Continuation of a data science project on heart attack risk predictor with eval machine learning (part two)

Continuation of a data science project on heart attack risk predictor with eval machine learning (part two)

posted 8 min read

In continuation of the data science project on heart attack risk predictor with eval machine learning, we would dive further into different models starting with random forest and then fine tune the best model using eval machine learning.

What is eval machine learning?
EvalML is an AutoML library that builds, optimizes, and evaluates machine learning pipelines using domain-specific objective functions. Combined with feature tools and compose, EvalML can be used to create end-to-end supervised machine learning solutions.

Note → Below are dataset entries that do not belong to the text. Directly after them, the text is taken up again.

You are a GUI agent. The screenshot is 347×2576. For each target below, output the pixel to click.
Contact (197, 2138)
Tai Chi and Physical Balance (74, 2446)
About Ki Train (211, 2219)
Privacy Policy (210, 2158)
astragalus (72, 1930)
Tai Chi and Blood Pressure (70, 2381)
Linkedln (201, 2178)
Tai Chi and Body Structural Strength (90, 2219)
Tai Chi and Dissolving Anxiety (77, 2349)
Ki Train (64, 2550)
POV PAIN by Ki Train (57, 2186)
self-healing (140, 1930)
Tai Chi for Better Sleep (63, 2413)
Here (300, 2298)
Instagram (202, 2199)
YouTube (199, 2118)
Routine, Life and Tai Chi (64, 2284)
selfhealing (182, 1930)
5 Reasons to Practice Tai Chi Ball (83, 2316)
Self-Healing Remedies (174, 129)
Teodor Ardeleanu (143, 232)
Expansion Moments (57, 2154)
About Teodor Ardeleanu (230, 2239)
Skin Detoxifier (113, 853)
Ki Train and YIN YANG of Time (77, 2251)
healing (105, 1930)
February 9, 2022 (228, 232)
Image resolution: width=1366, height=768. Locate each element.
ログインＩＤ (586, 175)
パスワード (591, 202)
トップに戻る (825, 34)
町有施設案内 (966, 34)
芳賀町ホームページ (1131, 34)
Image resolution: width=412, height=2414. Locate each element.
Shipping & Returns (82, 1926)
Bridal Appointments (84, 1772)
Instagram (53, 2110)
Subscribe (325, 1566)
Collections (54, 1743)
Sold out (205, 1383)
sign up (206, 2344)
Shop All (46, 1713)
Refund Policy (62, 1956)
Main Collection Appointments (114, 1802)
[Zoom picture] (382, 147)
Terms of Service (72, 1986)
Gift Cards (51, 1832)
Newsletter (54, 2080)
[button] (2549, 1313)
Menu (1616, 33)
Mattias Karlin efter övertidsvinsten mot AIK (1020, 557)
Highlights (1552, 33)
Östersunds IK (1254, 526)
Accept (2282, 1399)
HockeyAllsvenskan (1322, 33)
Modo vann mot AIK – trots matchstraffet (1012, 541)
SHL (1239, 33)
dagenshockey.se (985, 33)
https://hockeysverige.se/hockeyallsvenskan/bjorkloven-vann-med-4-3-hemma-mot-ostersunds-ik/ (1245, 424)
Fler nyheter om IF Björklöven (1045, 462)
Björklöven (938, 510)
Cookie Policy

The link to the part one of this project is attached below:
https://coderlegion.com/270/a-data-science-project-on-heart-attack-risk-predictor-with-eval-machine-learning-part-one

Random Forest

Importing random forest classifier and assigning variable

from sklearn.ensemble import RandomForestClassifier
rf= RandomForestClassifier()
rf.fit(x_train,encoded_y)
ypred3 = rf.predict(x_test)

Assigning for the confusion matrix and accuracy score

rf_conf_matrix = confusion_matrix(encoded_ytest,ypred3 )
rf_acc_score = accuracy_score(encoded_ytest, ypred3)
rf_conf_matrix

Printing the accuracy score

print(rf_acc_score*100,"%")

Random Forest also gives us an accuracy of around 79%.

K Nearest Neighbour

  • We have to select what k we will use for the maximum accuracy

Now let us write a function for it

from sklearn.neighbors import KNeighborsClassifier

Function

error_rate= []
for i in range(1,40):
     knn= KNeighborsClassifier(n_neighbors=i)
     knn.fit(x_train,encoded_y)
     pred= knn.predict(x_test)
     error_rate.append(np.mean(pred != encoded_ytest))

Plotting to check the correct value of K

plt.figure(figsize=(10,6))
plt.plot(range(1,40),error_rate,color='blue', linestyle='dashed', marker='o',
              markerfacecolor='red', markersize=10)

plt.xlabel('K Vlaue') plt.ylabel('Error rate') plt.title('To check the correct value of k') plt.show()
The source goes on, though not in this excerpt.